▸ **THE PROBLEM**:
How many lines within the records include the word "agent"? Only that number should be given.

▸ **INFORMATION GIVEN**:

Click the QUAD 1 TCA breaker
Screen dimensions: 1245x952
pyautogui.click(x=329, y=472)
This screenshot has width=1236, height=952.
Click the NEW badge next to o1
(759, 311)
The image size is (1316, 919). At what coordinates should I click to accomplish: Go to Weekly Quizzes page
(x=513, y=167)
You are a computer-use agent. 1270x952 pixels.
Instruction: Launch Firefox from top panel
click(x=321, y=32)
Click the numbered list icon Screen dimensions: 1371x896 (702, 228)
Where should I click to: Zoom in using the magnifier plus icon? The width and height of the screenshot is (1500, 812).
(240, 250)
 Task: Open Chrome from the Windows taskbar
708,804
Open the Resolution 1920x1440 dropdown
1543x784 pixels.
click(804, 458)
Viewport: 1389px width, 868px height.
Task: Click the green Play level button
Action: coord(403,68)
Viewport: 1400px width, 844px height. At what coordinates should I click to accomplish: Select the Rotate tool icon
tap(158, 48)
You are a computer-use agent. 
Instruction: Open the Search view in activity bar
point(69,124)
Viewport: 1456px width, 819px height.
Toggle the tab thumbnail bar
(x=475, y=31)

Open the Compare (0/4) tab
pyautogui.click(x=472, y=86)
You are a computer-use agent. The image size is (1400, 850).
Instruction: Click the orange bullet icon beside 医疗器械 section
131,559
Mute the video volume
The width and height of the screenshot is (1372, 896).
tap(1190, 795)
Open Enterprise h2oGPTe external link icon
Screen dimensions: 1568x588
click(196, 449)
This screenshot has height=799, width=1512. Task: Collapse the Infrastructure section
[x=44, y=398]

▸ **ANSWER TO THE PROBLEM**:
3